Importance of Risk and Social Adjustment Factors
Moving from work on reading, writing, spelling, and algebra, there was an increasing interest in addressing social skills in children with specific learning disabilities. Social skill deficits were viewed as prevalent among children with specific learning disabilities, but the interventions to help such children with these deficits were not well understood. In fact, one of the most highly cited articles before 1980 focused on the link between social skills and specific learning disabilities (cf. Bryan, 1976, see Swanson & Trahan, 1986 for review). Further, it was assumed that social skills played a key role in the learning difficulties of children with specific learning disabilities. Ken Kavale, along with his collaboration with Gene Glass, introduced to the field of special education a methodology referred to as meta-analysis. This procedure allowed for quantification of findings related to a broad array of topics relevant to the field of learning disabilities, especially the links between low achievement and such social skill constructs as self-concept, self-attributions, peer rejection, and psychiatric disorders. The meta-analysis study by Steve Forness and Ken Kavale (1996) evaluated the evidence on social skills training outcomes across an array of studies that included children with learning disabilities. As found, the effectiveness of social skills training on various constructs (e.g., self-concept, achievement) was only modest. More importantly, some of their analysis suggested that control groups performed better than those receiving training. The take-home message for teachers was that effects related to social skills training packages, as well as their connection to achievement, were tenuous.
Thus, given the rather cautious outcomes for children with learning disabilities for improving social skills, the question emerges as to how these nonacademic outcomes (such as social skills) relate to a host of other social outcomes.
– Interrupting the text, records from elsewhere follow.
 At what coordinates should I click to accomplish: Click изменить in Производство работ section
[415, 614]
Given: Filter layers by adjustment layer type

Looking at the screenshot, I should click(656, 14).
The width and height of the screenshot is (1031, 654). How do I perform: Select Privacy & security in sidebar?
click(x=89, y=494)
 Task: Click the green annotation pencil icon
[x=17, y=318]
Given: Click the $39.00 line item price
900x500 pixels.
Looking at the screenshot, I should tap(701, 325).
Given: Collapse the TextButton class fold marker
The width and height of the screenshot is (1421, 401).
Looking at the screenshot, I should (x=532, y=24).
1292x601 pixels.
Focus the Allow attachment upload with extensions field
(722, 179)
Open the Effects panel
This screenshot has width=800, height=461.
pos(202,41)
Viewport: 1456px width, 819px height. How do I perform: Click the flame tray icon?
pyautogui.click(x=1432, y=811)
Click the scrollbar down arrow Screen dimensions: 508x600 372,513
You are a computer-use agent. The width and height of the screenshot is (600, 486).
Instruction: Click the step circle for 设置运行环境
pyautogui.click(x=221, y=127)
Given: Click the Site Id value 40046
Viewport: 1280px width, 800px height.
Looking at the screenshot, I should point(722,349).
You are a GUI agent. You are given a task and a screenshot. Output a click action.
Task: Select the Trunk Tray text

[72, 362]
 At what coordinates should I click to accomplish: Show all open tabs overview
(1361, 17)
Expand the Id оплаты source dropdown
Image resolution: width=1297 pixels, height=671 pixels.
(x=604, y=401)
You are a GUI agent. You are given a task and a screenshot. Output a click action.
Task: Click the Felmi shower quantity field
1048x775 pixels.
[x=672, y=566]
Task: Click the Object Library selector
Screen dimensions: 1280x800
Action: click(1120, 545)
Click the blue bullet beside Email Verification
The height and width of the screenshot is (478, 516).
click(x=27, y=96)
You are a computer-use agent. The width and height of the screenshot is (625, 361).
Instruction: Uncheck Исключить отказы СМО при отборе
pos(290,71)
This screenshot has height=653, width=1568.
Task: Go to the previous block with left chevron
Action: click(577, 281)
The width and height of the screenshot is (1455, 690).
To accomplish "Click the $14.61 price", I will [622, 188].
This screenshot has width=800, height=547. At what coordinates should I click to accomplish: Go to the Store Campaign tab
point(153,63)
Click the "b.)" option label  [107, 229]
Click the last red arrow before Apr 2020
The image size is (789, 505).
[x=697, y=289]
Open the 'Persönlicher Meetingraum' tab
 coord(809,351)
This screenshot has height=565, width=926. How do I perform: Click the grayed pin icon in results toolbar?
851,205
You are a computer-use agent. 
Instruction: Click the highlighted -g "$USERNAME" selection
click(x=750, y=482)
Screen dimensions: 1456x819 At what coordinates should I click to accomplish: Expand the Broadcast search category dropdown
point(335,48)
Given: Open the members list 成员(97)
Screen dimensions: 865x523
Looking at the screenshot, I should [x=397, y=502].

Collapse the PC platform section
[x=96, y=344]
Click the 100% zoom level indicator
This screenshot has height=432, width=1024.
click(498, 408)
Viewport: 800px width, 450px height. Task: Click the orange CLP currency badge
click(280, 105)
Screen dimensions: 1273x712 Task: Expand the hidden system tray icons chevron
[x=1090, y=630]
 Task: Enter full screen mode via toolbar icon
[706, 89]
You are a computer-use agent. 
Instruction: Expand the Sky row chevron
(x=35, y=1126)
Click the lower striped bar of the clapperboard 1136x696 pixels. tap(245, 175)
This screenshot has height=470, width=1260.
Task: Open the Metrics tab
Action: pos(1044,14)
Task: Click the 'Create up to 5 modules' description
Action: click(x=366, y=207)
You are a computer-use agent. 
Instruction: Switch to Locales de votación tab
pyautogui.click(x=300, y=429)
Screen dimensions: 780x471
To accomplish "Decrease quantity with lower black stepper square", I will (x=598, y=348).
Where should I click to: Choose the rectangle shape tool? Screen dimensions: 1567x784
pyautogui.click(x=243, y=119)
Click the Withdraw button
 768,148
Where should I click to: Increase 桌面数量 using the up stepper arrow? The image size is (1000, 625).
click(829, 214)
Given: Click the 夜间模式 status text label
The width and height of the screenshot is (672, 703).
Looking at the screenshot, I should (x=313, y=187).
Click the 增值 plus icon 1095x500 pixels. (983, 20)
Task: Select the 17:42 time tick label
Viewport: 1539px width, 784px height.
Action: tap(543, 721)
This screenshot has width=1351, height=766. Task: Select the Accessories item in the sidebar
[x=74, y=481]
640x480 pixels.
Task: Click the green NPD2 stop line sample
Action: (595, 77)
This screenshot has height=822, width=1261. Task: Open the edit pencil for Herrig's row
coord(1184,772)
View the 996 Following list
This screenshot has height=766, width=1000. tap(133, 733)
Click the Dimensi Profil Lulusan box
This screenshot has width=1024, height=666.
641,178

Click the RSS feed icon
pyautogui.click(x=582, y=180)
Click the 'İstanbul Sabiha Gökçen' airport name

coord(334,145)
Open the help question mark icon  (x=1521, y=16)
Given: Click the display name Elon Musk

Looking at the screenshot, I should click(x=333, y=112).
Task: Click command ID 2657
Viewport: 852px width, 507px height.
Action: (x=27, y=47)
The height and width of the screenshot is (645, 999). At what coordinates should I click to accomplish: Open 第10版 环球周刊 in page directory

That is, do children with learning disabilities reflect a risk factor that interacts with family, school, and community environments? The article by Gail Morrison and Meridith Cosden (1997) focused on the concepts of risk and resiliency as a framework for understanding how learning disabilities affect nonacademic outcomes, such as family functioning, emotional adjustment, school dropout, substance abuse, and so forth. The presence of a learning disability could be viewed as a risk factor, but in and of itself, it does not predict positive or negative outcomes. Rather, other risk and protective factors, as highlighted in the literature, interact with the presence of a learning disability to facilitate or impede adjustment. The existence of a learning disability, combined with significant stressors in the family and school community, puts individuals with disabilities at a greater risk for negative emotional and social outcomes. The authors review several interactional models illustrating the different ways in which internal and external factors are combined to augment the risk of an individual with learning disabilities. Certain student characteristics identified as risk factors include prior school attendance, reading ability, socioeconomic status, and family intactness. The authors provided a detailed analysis of some of the factors in the existing literature that are fruitful for future study related to the risk and resilience of learning disabilities.
Of course, the findings by Gail and Meridith raise the question: what is successful adjustment, given that a host of interactions can be related to specific learning disabilities? Adjustment, at least socially speaking, for adults with specific learning disabilities, was seen as related to employment status, living arrangements, financial independence, and leisure activities. This study by Patricia Sitlington and Alan Frank (1990) investigated the adult adjustment of a large random sample of adults labeled learning disabled. Interviews of these adults with specific learning disabilities indicated that only 4% of the sample met the initial criteria for successful adjustment. The majority of employed adults held low-status jobs, primarily in labor or service sectors. A significant correlation was found between paid employment during high school and current employment status. Their findings suggest that many of the adults with learning disabilities struggle to achieve full independence and employment satisfaction. The study highlighted the need for improved transition planning and support for students with learning disabilities.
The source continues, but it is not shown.